Offshore services refer to the practice of outsourcing business processes, functions, or services to a third-party provider located in a different country, typically to take advantage of cost savings, specialized expertise, or other benefits. This concept has gained significant traction in recent decades as globalization and advancements in communication technologies have made it easier for companies to collaborate with service providers across borders[1].
WHAT ARE COMPOSITE CONTRACTS AND TAXATION OF IT UNDER IT ACT.
Composite contracts are complex agreements that encompass multiple components or services bundled together as a single package. These contracts are designed to provide a comprehensive solution or deliver a specific outcome by combining various interrelated elements. The concept of composite contracts is crucial in the realm of taxation, as it has significant implications for how these agreements are treated and taxed by authorities.
One of the fundamental principles that govern composite contracts is the principle of indivisibility. This principle asserts that composite contracts cannot be artificially dissected or split into separate parts for tax purposes. Tax authorities recognize the inherent nature of these contracts as a unified whole, and attempting to isolate individual components within the contract may lead to misinterpretation and unfair tax implications[2].
The rationale behind the principle of indivisibility lies in the understanding that the essence of a composite contract is its holistic nature. Each component within the contract is integral to the overall purpose and cannot be treated as a standalone entity. Splitting the contract into separate parts would undermine its intended purpose and may result in a distorted view of the agreement[3].
When it comes to the taxation of composite contracts, the approach is to treat the contract as a single unit rather than focusing on isolated components. The tax liability is determined based on the dominant purpose or primary objective of the entire contract..
The determination of the dominant purpose is crucial in assessing the tax implications of composite contracts. It requires a careful examination of the contract as a whole, considering factors such as the nature of the services or goods provided, the value attributed to each component, and the overall intent of the parties involved.
In many cases, composite contracts involve payments to contractors, vendors, or service providers. Section 194C of the Income Tax Act specifically deals with Tax Deducted at Source (TDS) on payments made to contractors. However, when the contract is composite and includes both goods and services, certain considerations come into play.

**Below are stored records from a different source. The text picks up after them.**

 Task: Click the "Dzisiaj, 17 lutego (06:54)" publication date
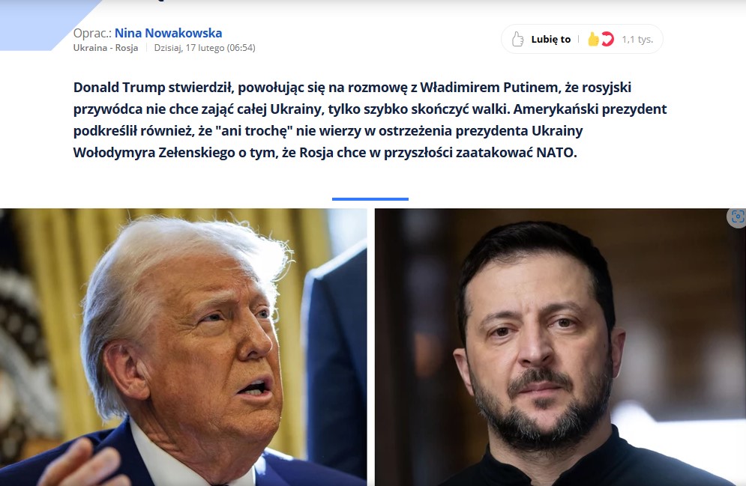point(205,47)
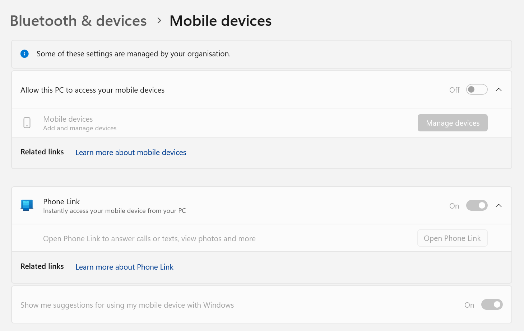Image resolution: width=524 pixels, height=331 pixels.
Task: Enable Allow this PC to access mobile devices
Action: [477, 89]
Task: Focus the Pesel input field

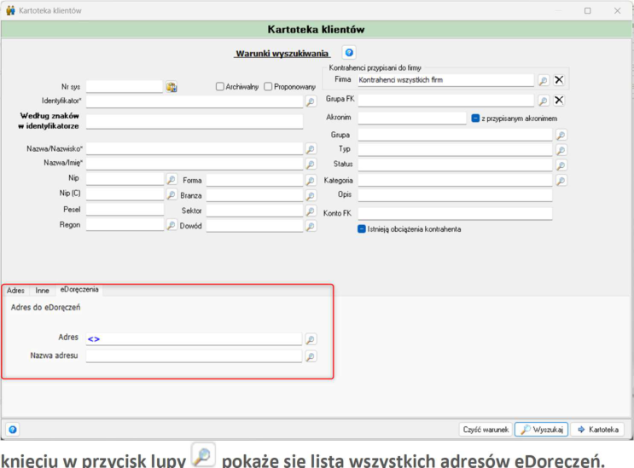Action: click(x=125, y=209)
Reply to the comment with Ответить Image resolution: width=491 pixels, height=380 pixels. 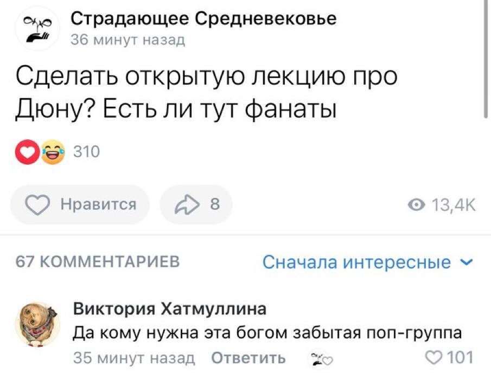(x=247, y=358)

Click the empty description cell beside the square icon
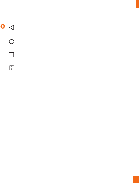90,56
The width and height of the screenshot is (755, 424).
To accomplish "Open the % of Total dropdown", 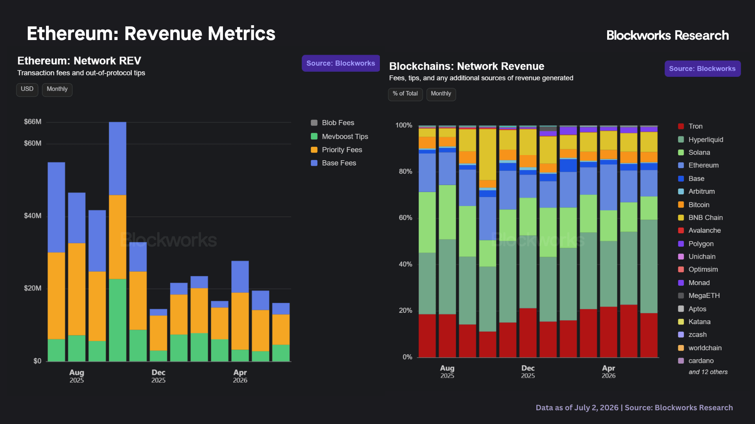I will coord(405,94).
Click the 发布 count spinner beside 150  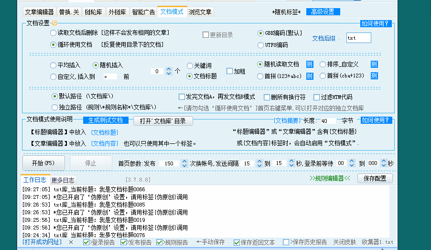tap(183, 163)
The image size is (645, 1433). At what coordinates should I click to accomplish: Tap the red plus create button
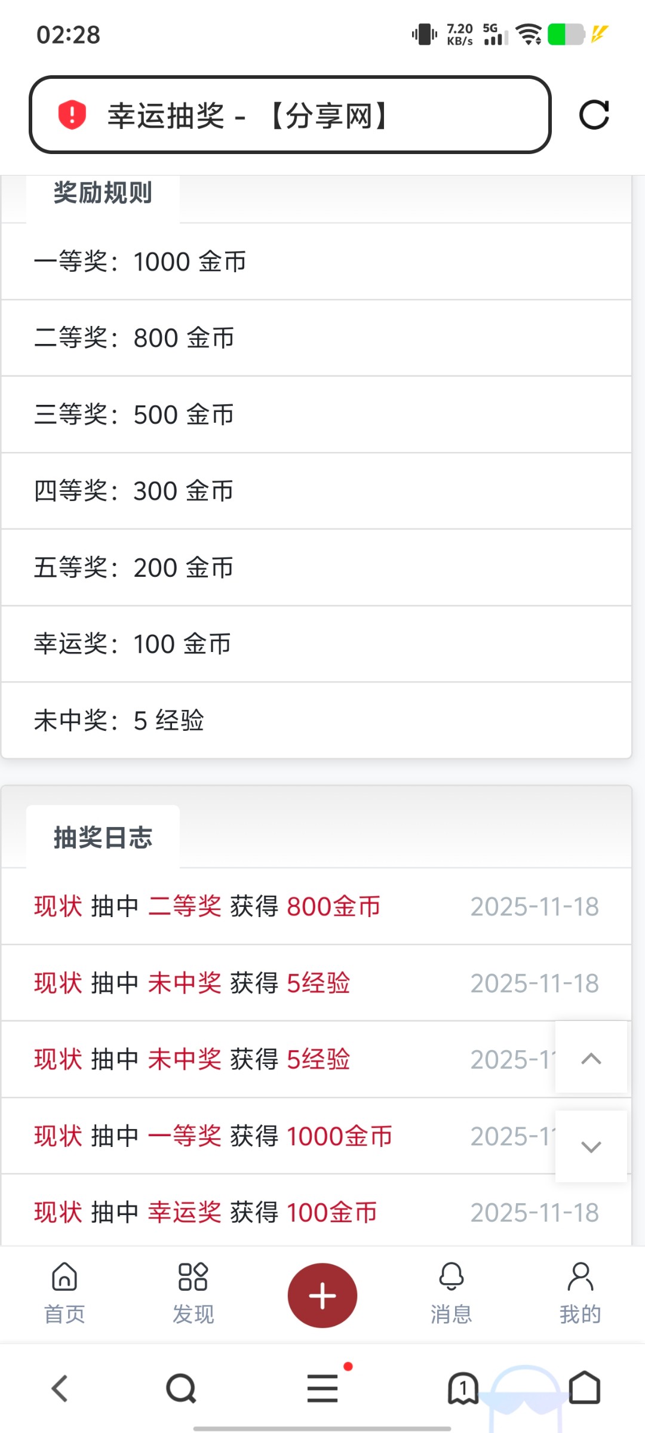coord(323,1296)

To avoid double taxation and ensure fair treatment, it is essential to consider the invoice value excluding the cost of goods when determining TDS. The invoice should clearly specify the value of goods separately from the services rendered. If the invoice lacks this information, TDS should be deducted from the total invoice value. This approach helps in segregating the taxable components appropriately and prevents any undue burden on the parties involved.
Real-life examples can help illustrate the application of composite contracts and their tax implications. Consider a construction contract that includes both labor (services) and building materials (goods). In such a case, the entire contract is treated as a composite contract, and TDS is calculated based on the total payment made to the contractor, considering both labor and materials. The tax rate applicable depends on whether the dominant purpose of the contract is services (covered under Section 194C) or goods (governed by other relevant sections)[4].
Judicial precedents have consistently upheld the principle of indivisibility for composite contracts. Courts have emphasized that composite contracts should not be artificially dissected to subject a part of the contract to higher TDS or to prejudice the assessee. The Allahabad High Court, for instance, ruled that a composite contract cannot be bifurcated for tax purposes, highlighting the importance of treating the contract as a whole.
GENERAL UNDERSTANDING OF TAXATION OF THE OFFSHORE SERVICES.
The taxation of offshore services in India is a complex and multifaceted topic that involves navigating intricate legal provisions and international agreements. The legal framework surrounding this issue has evolved over time, with significant amendments and judicial precedents shaping the current landscape.
The Finance Act of 2010 introduced a retrospective amendment to Section 9 (1) (vii) of the Income-tax Act, 1961, which had far-reaching implications for the taxation of offshore services.[5] According to this amendment, fees earned by non-residents for services rendered outside India to Indian residents, even without any performance of services within India, are deemed to accrue or arise in India. Consequently, such fees become chargeable to tax in India, subject to any beneficial provisions of Double Taxation Avoidance Agreements (DTAA) between India and the country of the non-resident service provider[6].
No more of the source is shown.